> [Material]:
====================

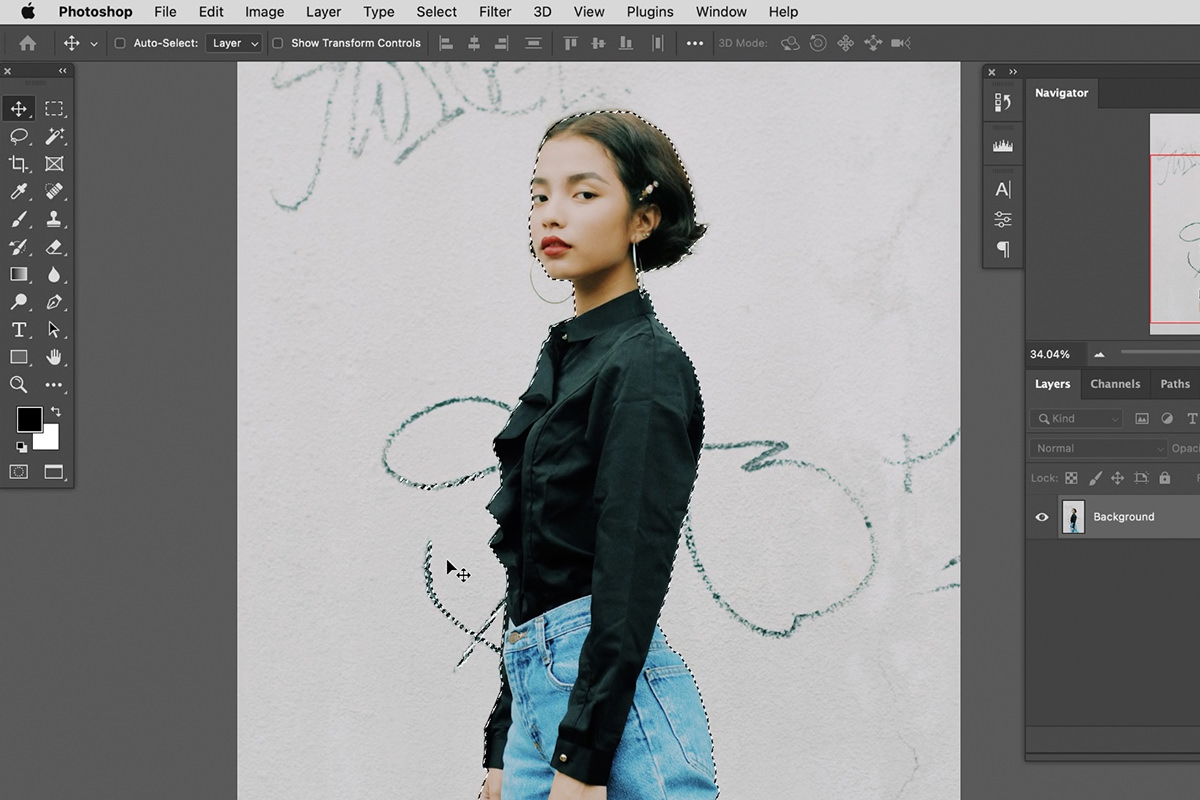The image size is (1200, 800).
Task: Click the Background layer thumbnail
Action: coord(1073,517)
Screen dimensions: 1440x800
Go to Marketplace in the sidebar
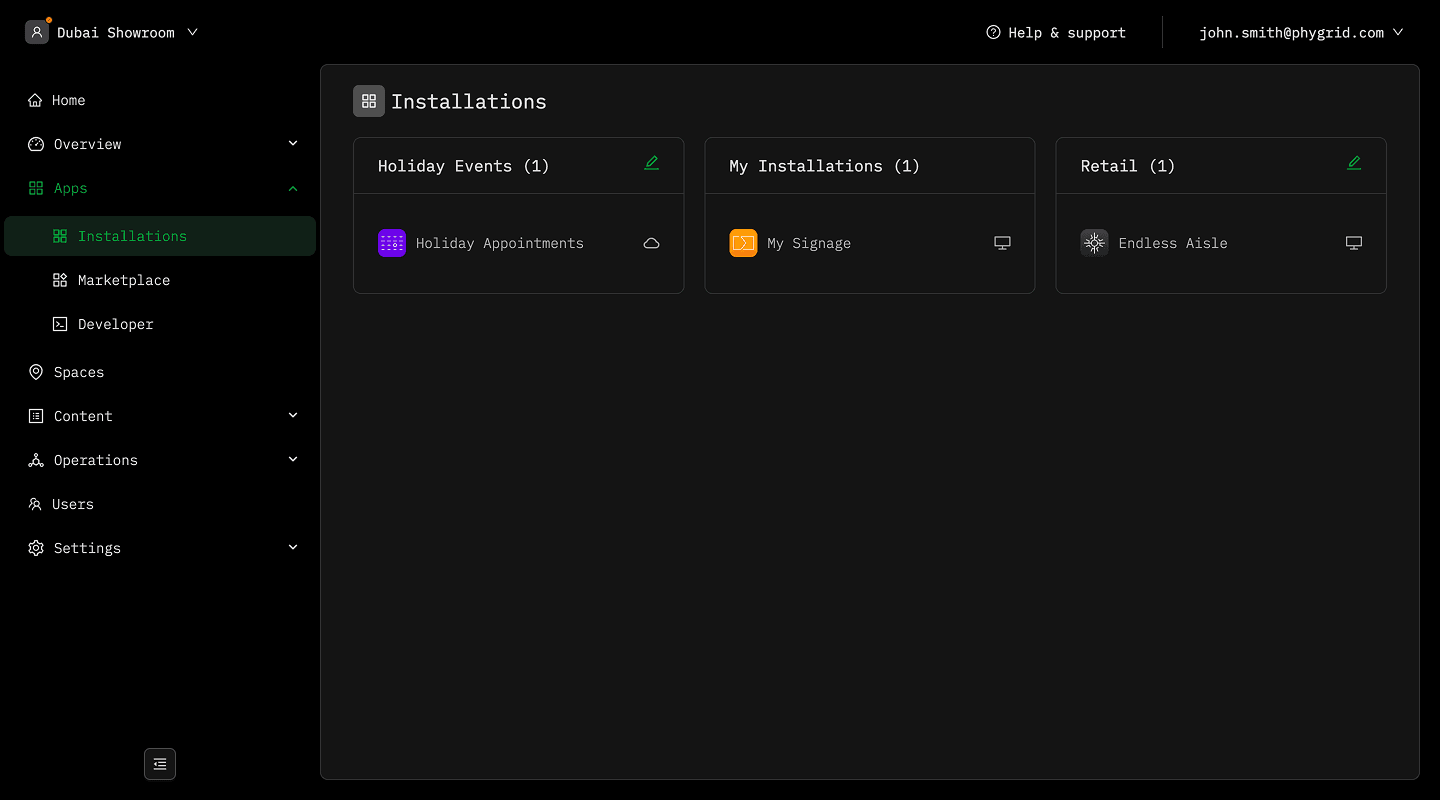[x=124, y=280]
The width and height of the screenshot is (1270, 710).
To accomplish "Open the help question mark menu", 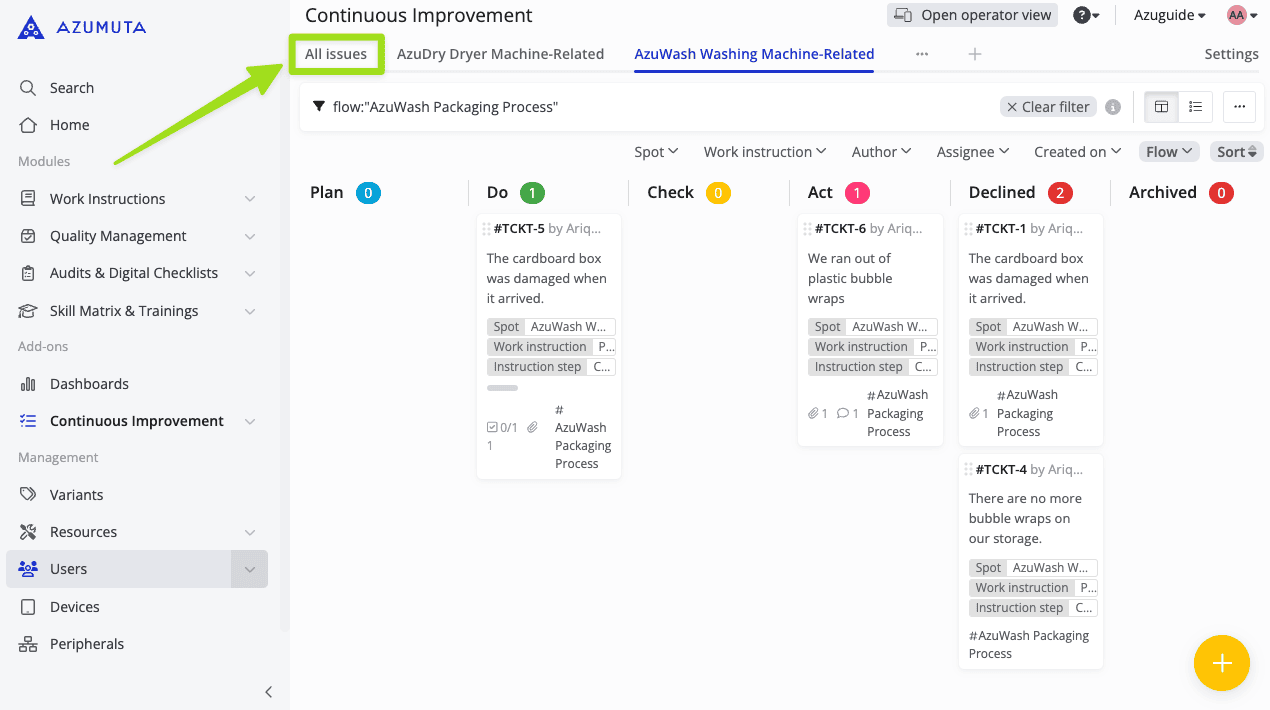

====================

Reproduce every line of the entries above verbatim, omitting the pictures from your reply.

The image size is (1200, 800).
Task: Click the Background layer thumbnail
Action: coord(1073,517)
Screen dimensions: 1440x800
Go to Marketplace in the sidebar
[x=124, y=280]
The width and height of the screenshot is (1270, 710).
To accomplish "Open the help question mark menu", 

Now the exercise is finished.